Comme chaque saison estivale, les «people» se suivent, mais ne se ressemblent pas, au Maroc, devenu une destination touristique parmi les plus en vue dans le monde. Il y a la princesse Hassa, fille du roi Salmane d’Arabie saoudite, qui a pris ses quartiers depuis le lundi 31 juillet à Tanger. Il y a eu, samedi 22 juillet, Oprah Winfrey, icône de la télévision américaine, mondialement reconnue pour son talent d’animatrice, qui s’est fendue d’une longue vidéo sur ses réseaux sociaux, dans laquelle elle dit tout son bonheur d’avoir passé deux jours de vacances à Marrakech.
Mais depuis le mardi 1er août, la cité ocre accueille un invité pas comme les autres: Pedro Sánchez, président sortant du gouvernement espagnol.

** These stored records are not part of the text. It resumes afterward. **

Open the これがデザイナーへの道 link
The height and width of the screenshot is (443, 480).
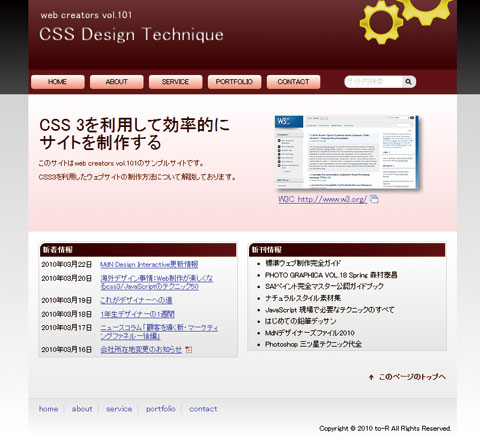[x=136, y=300]
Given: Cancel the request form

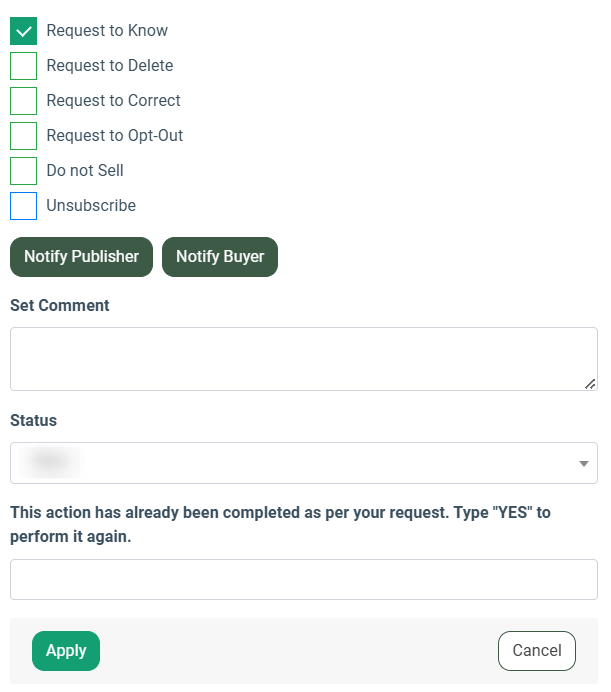Looking at the screenshot, I should coord(536,651).
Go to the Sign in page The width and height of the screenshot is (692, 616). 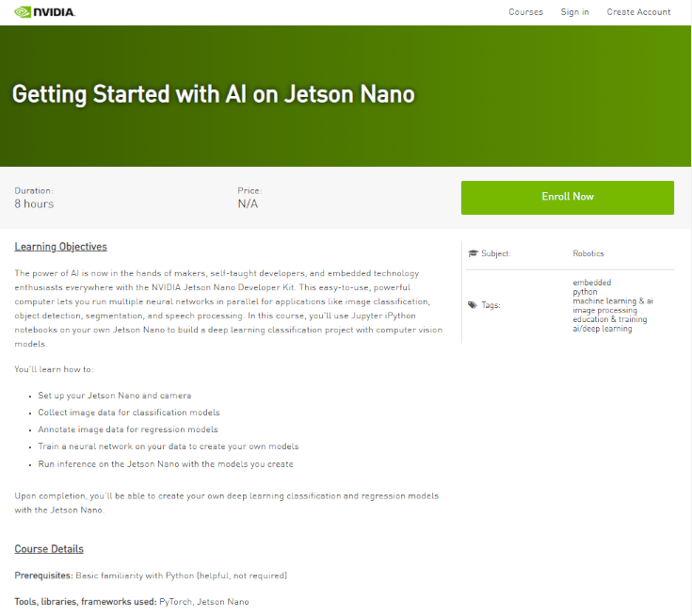(574, 12)
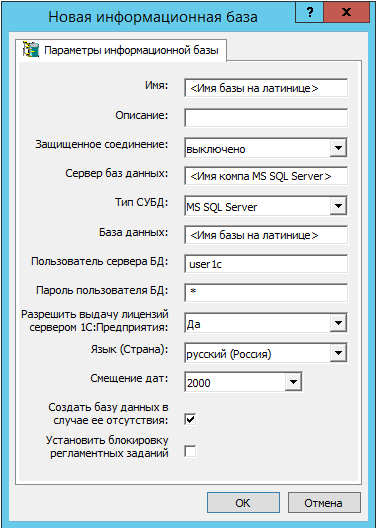
Task: Click the Пароль пользователя БД field
Action: (266, 293)
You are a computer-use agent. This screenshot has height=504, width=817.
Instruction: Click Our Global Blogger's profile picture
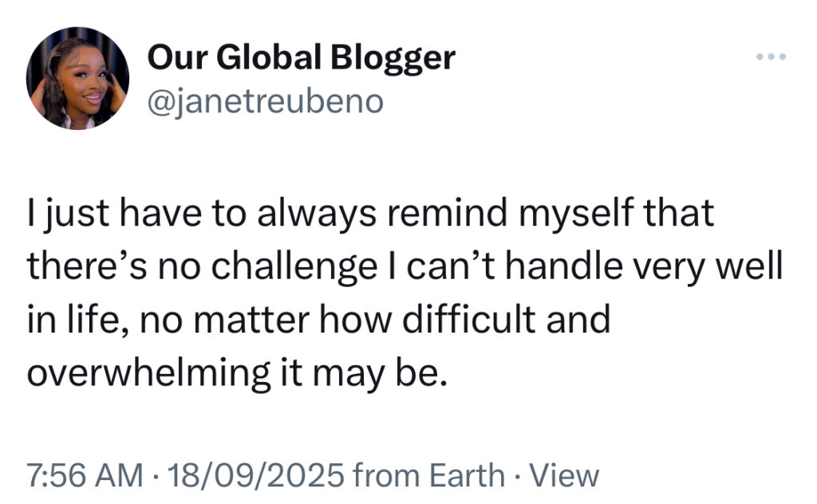(77, 77)
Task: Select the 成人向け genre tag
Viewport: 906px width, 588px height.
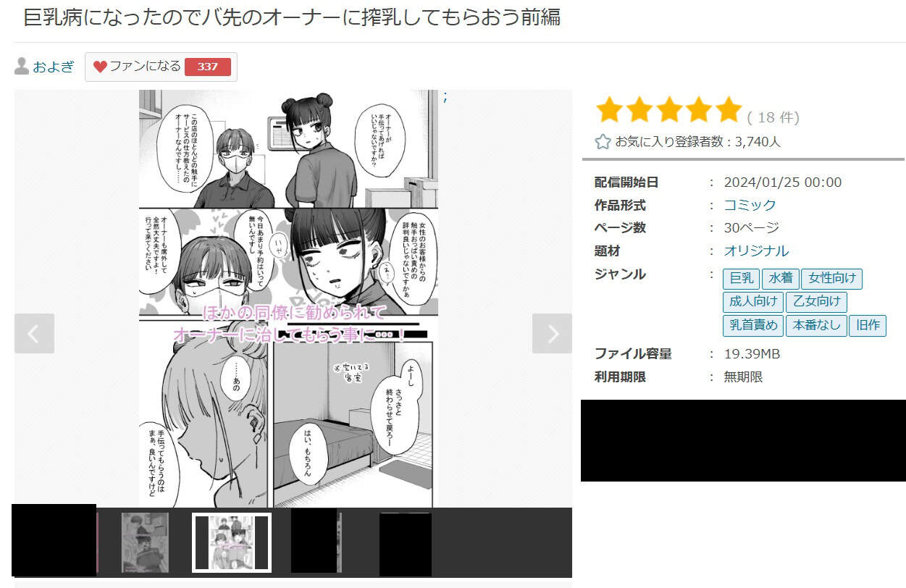Action: click(753, 301)
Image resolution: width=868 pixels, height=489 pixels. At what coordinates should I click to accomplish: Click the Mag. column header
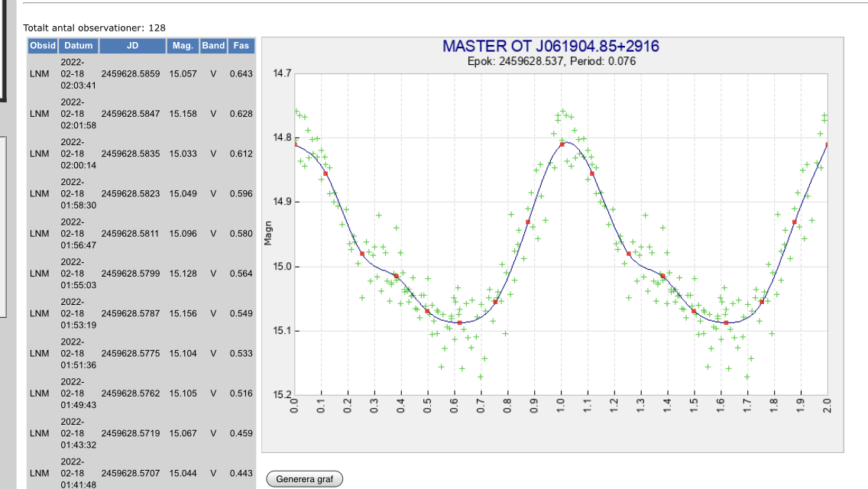point(183,46)
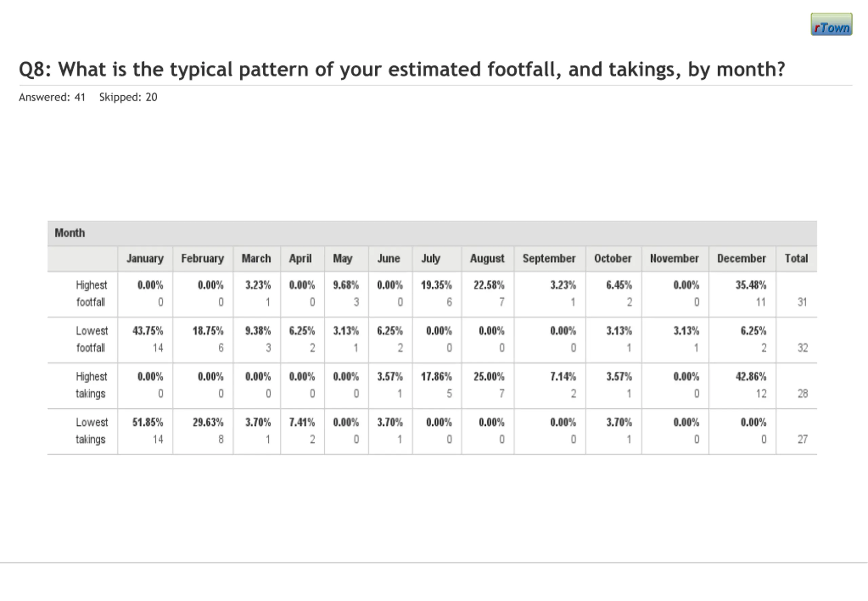Click the Q8 question title text
This screenshot has height=601, width=868.
pyautogui.click(x=402, y=70)
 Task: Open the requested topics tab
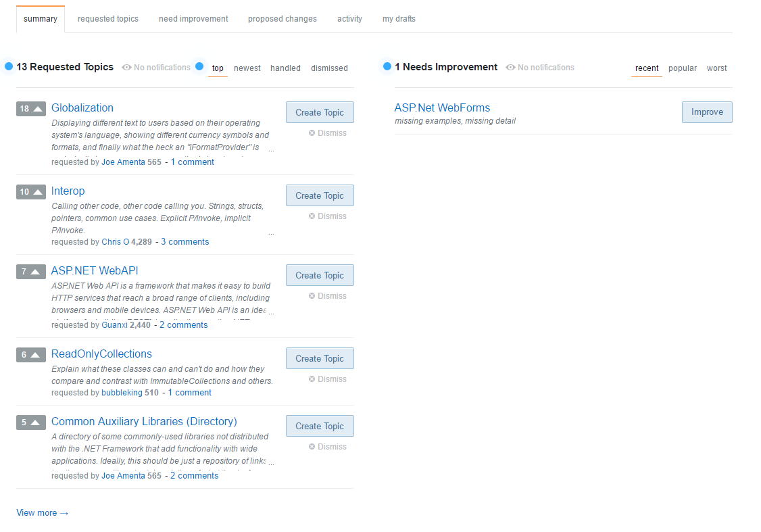[107, 18]
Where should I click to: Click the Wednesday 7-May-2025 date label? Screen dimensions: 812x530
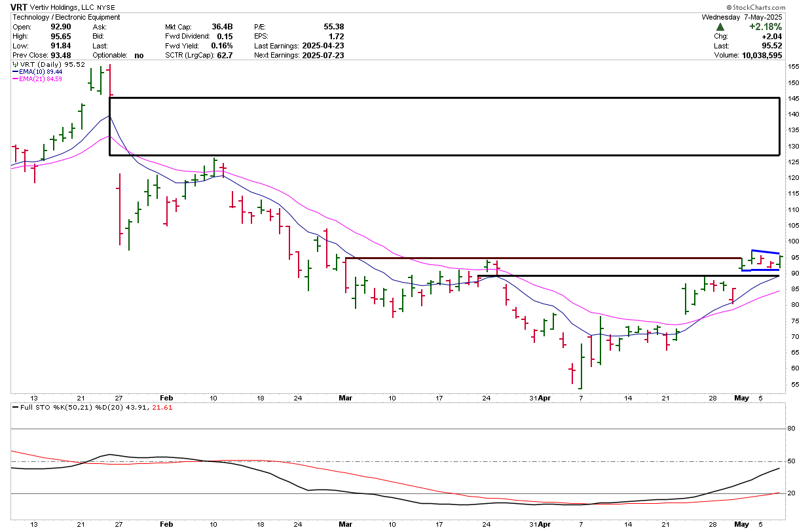[x=741, y=17]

Entre un scrutin législatif où son parti (le PSOE: Parti socialiste ouvrier espagnol) a fait mentir tous les pronostics et autres sondages, en faisant obstacle au Parti populaire (PP, droite conservatrice), arrivé premier, mais sans majorité, et des tractations qui s’annoncent ardues en vue de la formation du nouvel Exécutif, c’est sur Marrakech, dont l’appellation Maroc (Marruecos) est un dérivé en espagnol, que Sánchez a jeté son dévolu pour un séjour privé en famille. Les images ont fait le tour de la Toile.
Assez pour qu’une véritable levée de boucliers se soit enclenchée à son égard, lui qui est déjà accusé, par les milieux populistes de tous bords en Espagne, d’être «trop proche» du Royaume. Chauffés à blanc et scrutant les moindres faits et gestes de Sánchez, dont la jeunesse, la modernité et la «cool attitude» en font une véritable rock-star de la scène politique espagnole. Au risque de s’attirer bien des jalousies et autres marques d’animosité. Ses détracteurs, notamment au sein du PP et du parti d’extrême droite et particulièrement marocophobe Vox, s’en sont d’ailleurs donnés à cœur joie en descendant en flammes le choix du Maroc comme lieu de vacances en pleine bataille électorale.
On notera à cet égard la réaction sur Twitter, le désormais «X», de Cuca Gamarra, secrétaire générale du PP. «Seul Pedro Sánchez part en vacances tranquille… alors que nous avions besoin d’un gouvernement sérieux qui change de cap», écrit-elle.
Sur la station radio Onda Cero, Miguel Tellado, vice-secrétaire général du PP enfonce le clou. Le chef du gouvernement sortant a «décidé de mettre des kilomètres entre lui et l’Espagne». Une «provocation à la hauteur de l’orgueil du personnage». «Et ni plus ni moins qu’au Maroc», a-t-il ajouté.
Mené par Santiago Abascal, Vox n’y est pas allé non plus de main morte. «Il semble que Sánchez préfère le Maroc à l’Espagne», s’est insurgé le parti d’extrême droite sur Twitter. La preuve? «La politique concernant le Sahara, les portes ouvertes à l’immigration clandestine ou l’aide constante pour améliorer l’irrigation marocaine alors que les agriculteurs espagnols subissaient l’une des pires sécheresses depuis des décennies». Non, n’essayez même pas de comprendre…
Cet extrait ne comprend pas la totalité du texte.